The Advocate General has given an opinion on a reference for a preliminary ruling from the Portuguese national court on the question whether Directive 2004/18 allows the use of award criteria, in a tender for the provision of services of an intellectual nature, that evaluate the teams specifically put forward by the tenderers for the performance of the tendered contract, having regard to the composition of the respective teams, their proven experience and analysis of their CVs.
He considers that Directive 2014/18 does not preclude, in some circumstances, the use of such award criteria, provided that the specific characteristics and qualities of personnel working within the team are a key component of the economic value of the submitted bid.
This ruling is another example of a shift away from the rigid distinction between selection and award criteria which will be further relaxed in the new procurement rules. Article 67(2)(b) of Direction 2014/24/EU permits contracting authorities to consider, at award stage the “organisation, qualification and experience of staff assigned to performing the contract, where the quality of the staff assigned can have a significant impact on the level of performance of the contract” (for more information, see Practice note, Evaluation of tenders; Requirement to distinguish between selection and award criteria).
Advocate General’s opinion on proper defendant in challenge to Eulex Kosovo procurement procedure (Elitaliana v Eulex Kosovo, Advocate General’s opinion (Case C-439/13 P)).
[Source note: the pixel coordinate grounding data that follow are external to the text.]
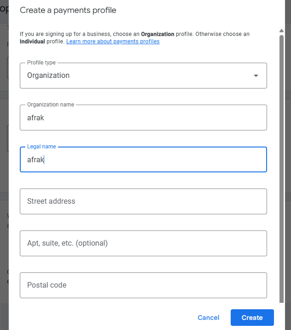Click the blue "Legal name" field label

click(41, 147)
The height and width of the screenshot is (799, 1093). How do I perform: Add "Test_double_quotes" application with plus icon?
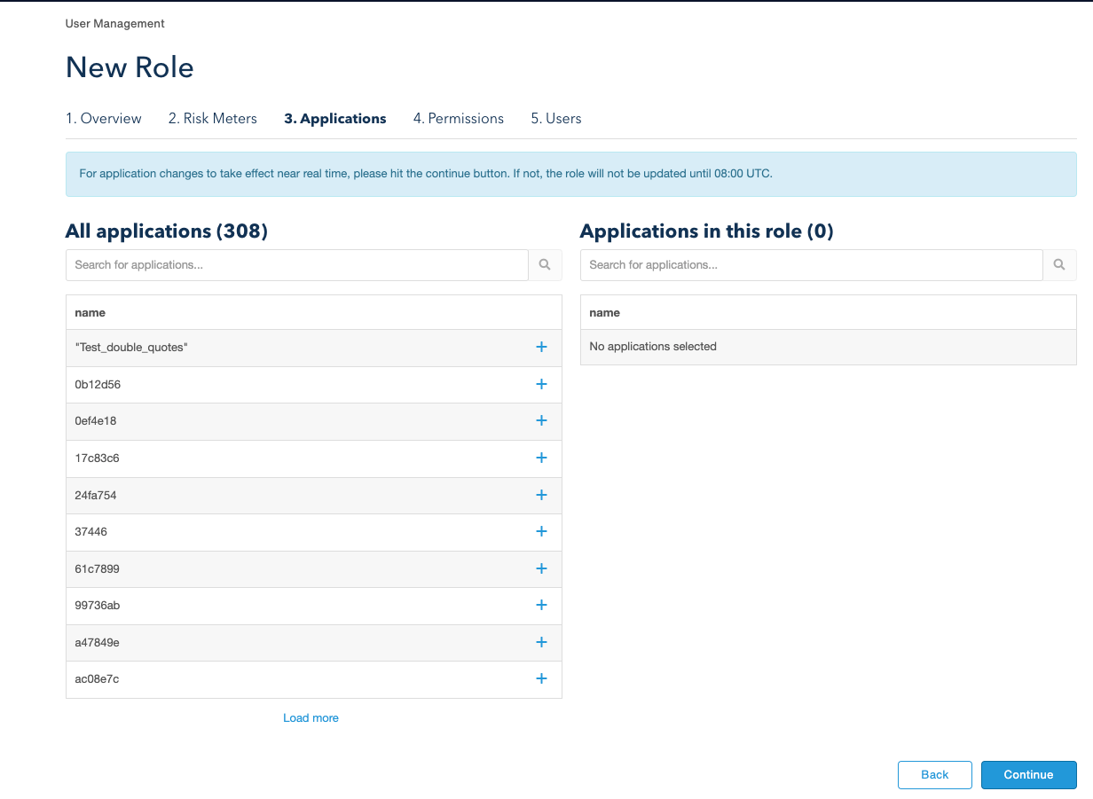coord(541,348)
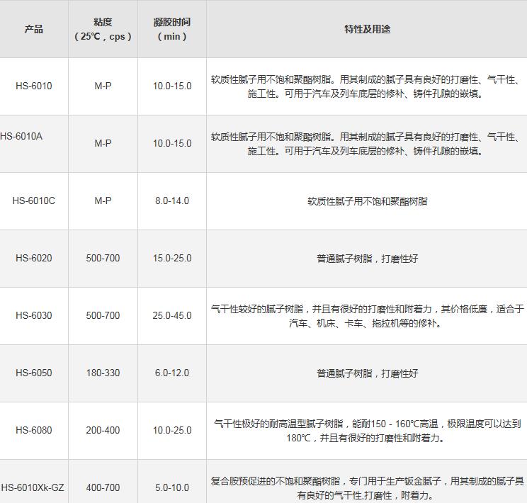Click the 粘度 column header
Image resolution: width=527 pixels, height=503 pixels.
(103, 29)
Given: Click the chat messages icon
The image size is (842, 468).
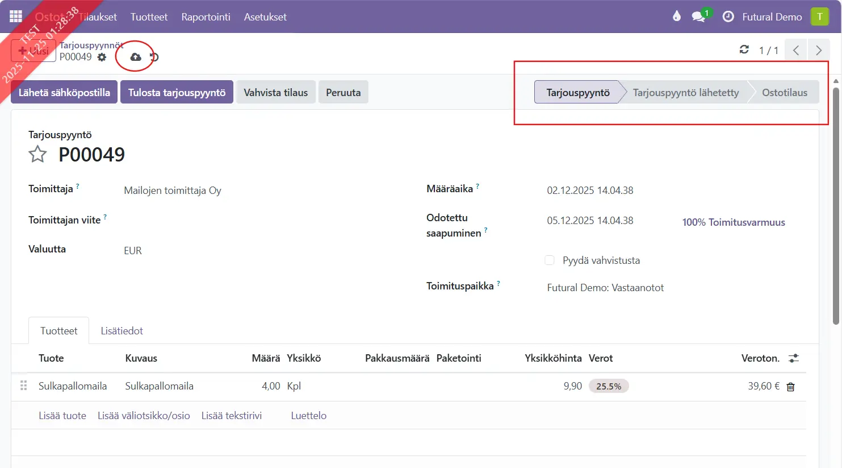Looking at the screenshot, I should point(698,16).
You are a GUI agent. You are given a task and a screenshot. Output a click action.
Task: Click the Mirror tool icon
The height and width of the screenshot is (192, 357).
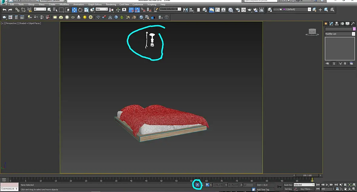pos(186,10)
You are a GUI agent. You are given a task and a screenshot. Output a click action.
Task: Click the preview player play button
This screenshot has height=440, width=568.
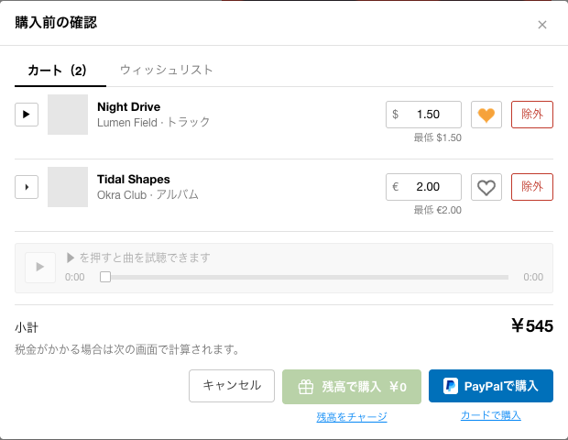[40, 268]
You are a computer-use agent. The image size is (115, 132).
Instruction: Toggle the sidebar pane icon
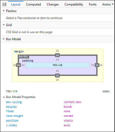point(4,4)
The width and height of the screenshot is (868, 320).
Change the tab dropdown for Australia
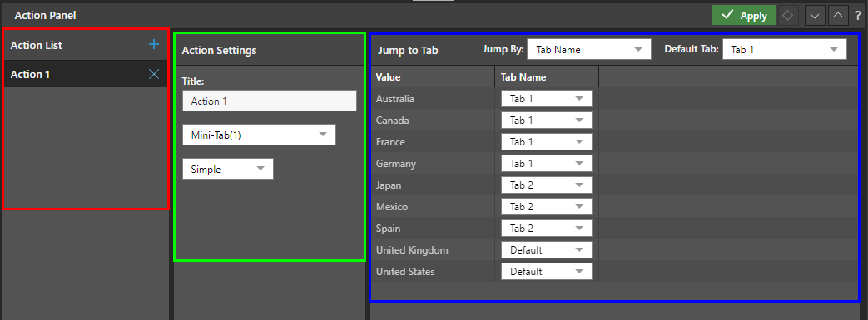tap(547, 99)
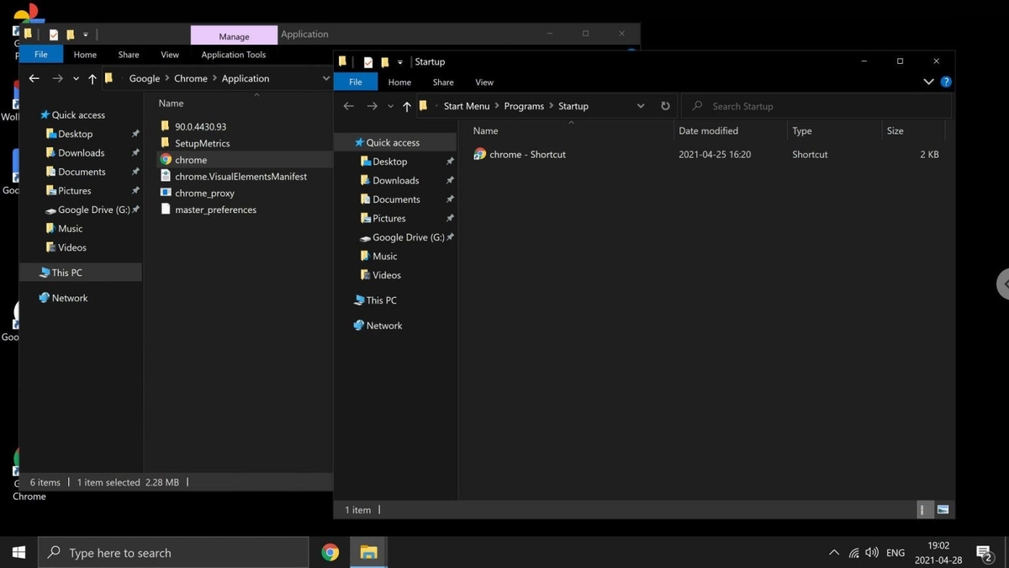This screenshot has height=568, width=1009.
Task: Refresh the Startup folder view
Action: point(665,106)
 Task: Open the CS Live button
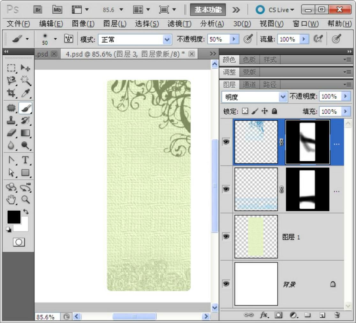point(276,10)
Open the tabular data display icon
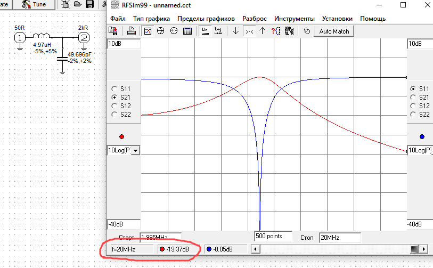Viewport: 433px width, 268px height. [187, 31]
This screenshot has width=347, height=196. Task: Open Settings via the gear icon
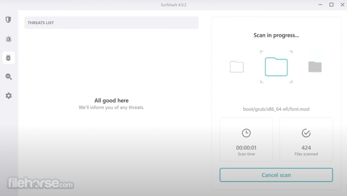[8, 96]
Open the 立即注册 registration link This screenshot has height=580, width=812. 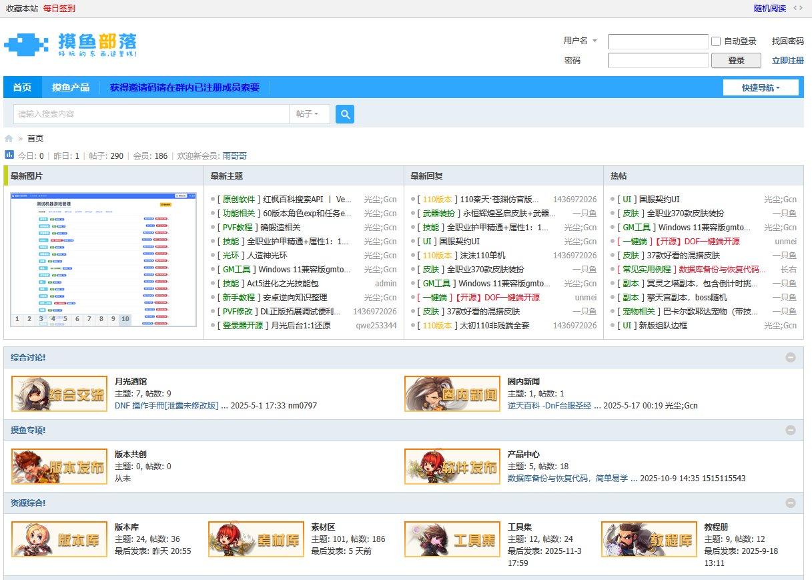[x=788, y=60]
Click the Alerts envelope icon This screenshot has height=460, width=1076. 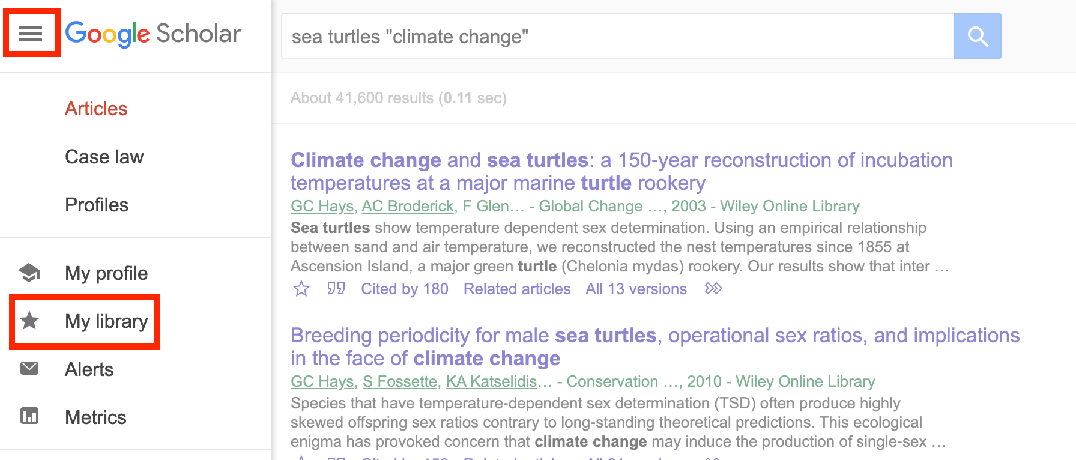pyautogui.click(x=29, y=369)
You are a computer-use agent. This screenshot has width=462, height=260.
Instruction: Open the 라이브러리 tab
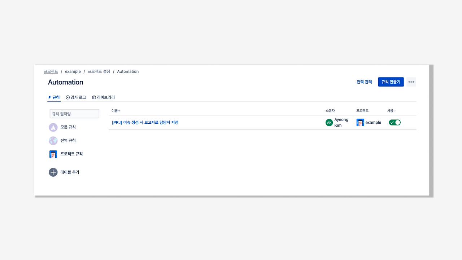point(104,97)
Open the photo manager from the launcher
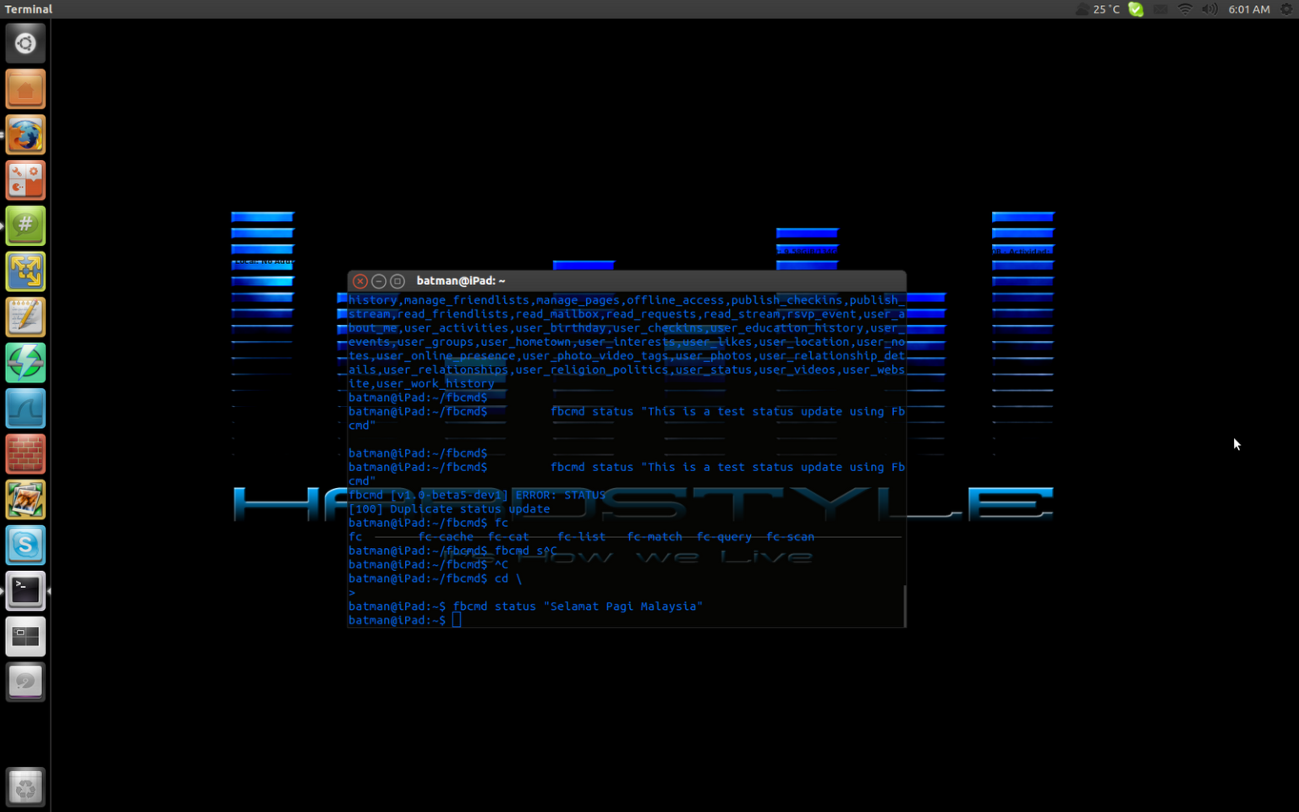Image resolution: width=1299 pixels, height=812 pixels. pyautogui.click(x=25, y=499)
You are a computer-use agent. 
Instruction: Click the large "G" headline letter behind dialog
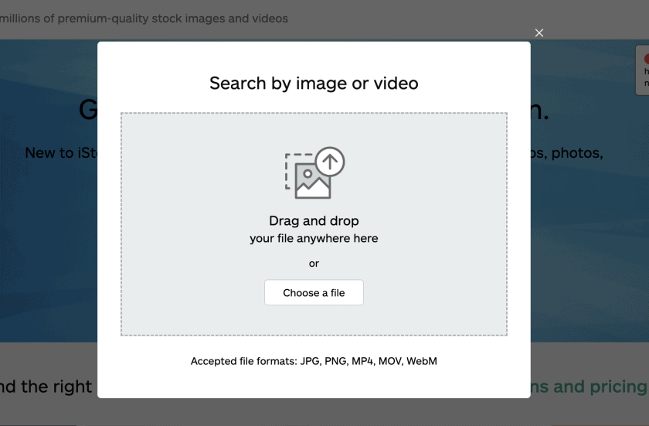[x=88, y=111]
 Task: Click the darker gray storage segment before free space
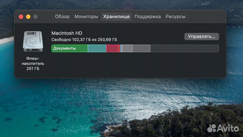[x=141, y=48]
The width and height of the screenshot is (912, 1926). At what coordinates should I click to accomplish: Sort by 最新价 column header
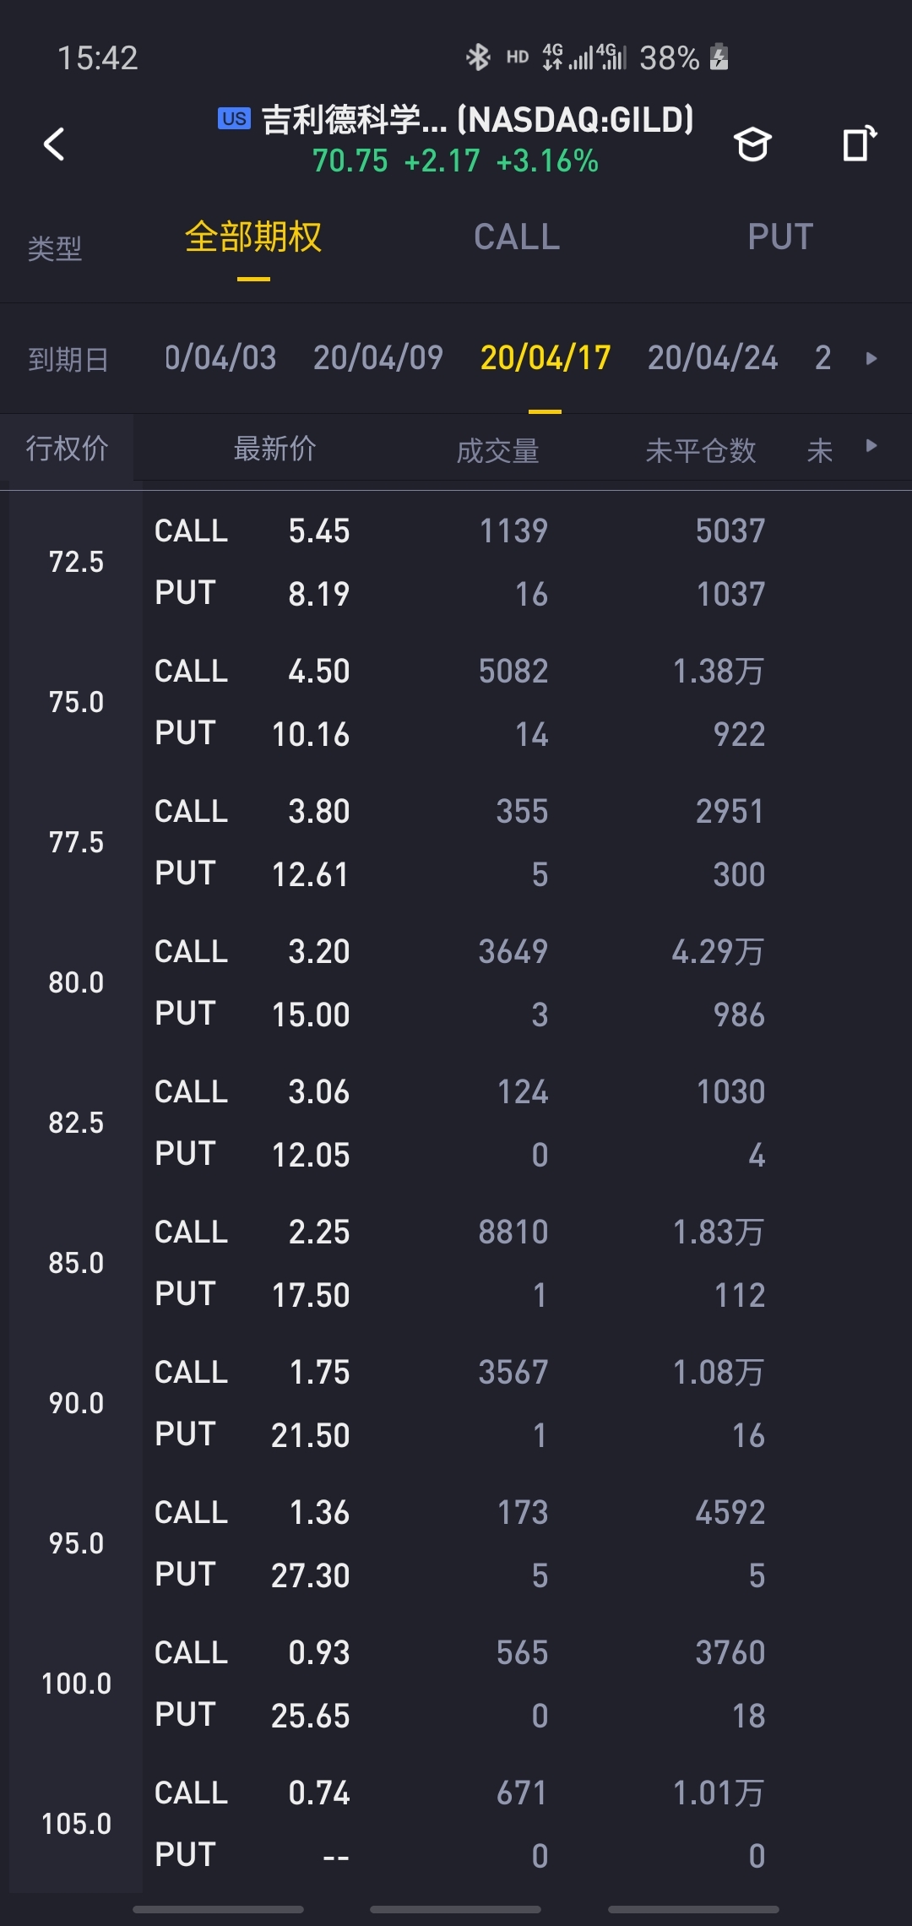pos(275,449)
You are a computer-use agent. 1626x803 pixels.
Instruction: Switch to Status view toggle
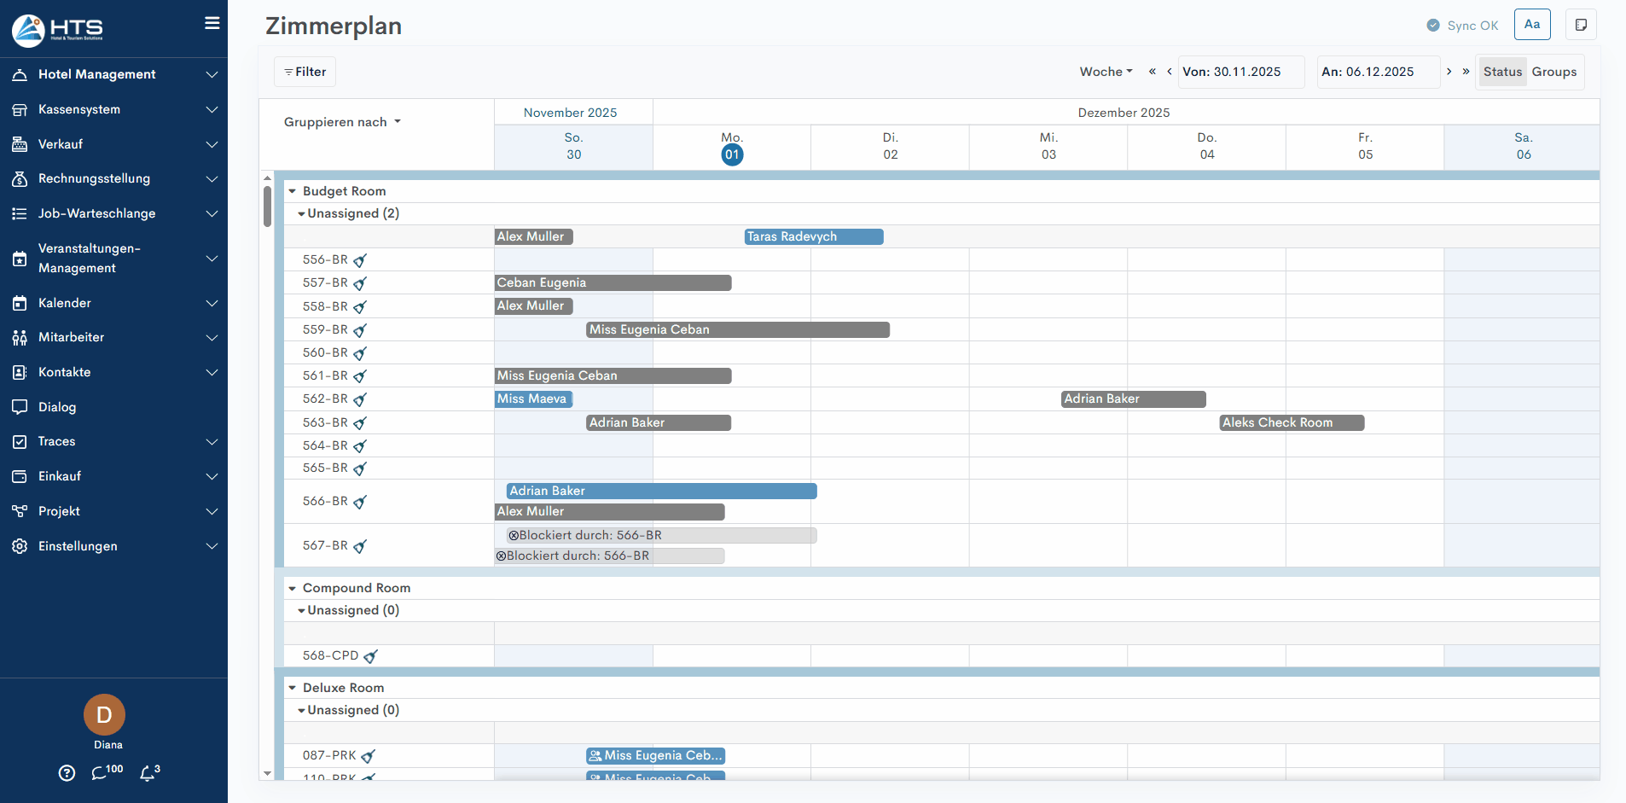click(x=1502, y=72)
The Advocate General has handed down his opinion on an appeal by Elitaliana SpA against a General Court order dismissing its action against a procurement procedure conducted by the Eulex Mission in Kosovo. The Advocate General considered that the General Court did not err in finding that Eulex Kosovo, a joint mission of the European Council and Commission without separate legal personality, cannot be considered a body, office or agency of the European Union within the meaning of the first paragraph of Article 263 of the TFEU. Further, there was no excusable error on the part of Elitaliana, the unsuccessful tenderer, in bringing its action against Eulex Kosovo.
Ombudsman rejects another complaint about Court of Justice’s inclusion of educational requirement in tenders for translators (Decision of the European Ombudsman closing the inquiry into complaint 777/2013/CK against the Court of Justice of the European Union).
The European Ombudsman has published a decision finding that there was no maladministration by the Court of Justice of the European Union in its conduct of a call for tenders for the conclusion of framework contracts for the translation of legal texts from certain official EU languages into Greek.
The Ombudsman’s reasoning in this decision is similar to that applied recently when rejecting a similar complaint in relation to a tender by the CJEU for Italian translation services (see Legal update, Ombudsman finds no maladministration in Court of Justice’s conduct of call for tender).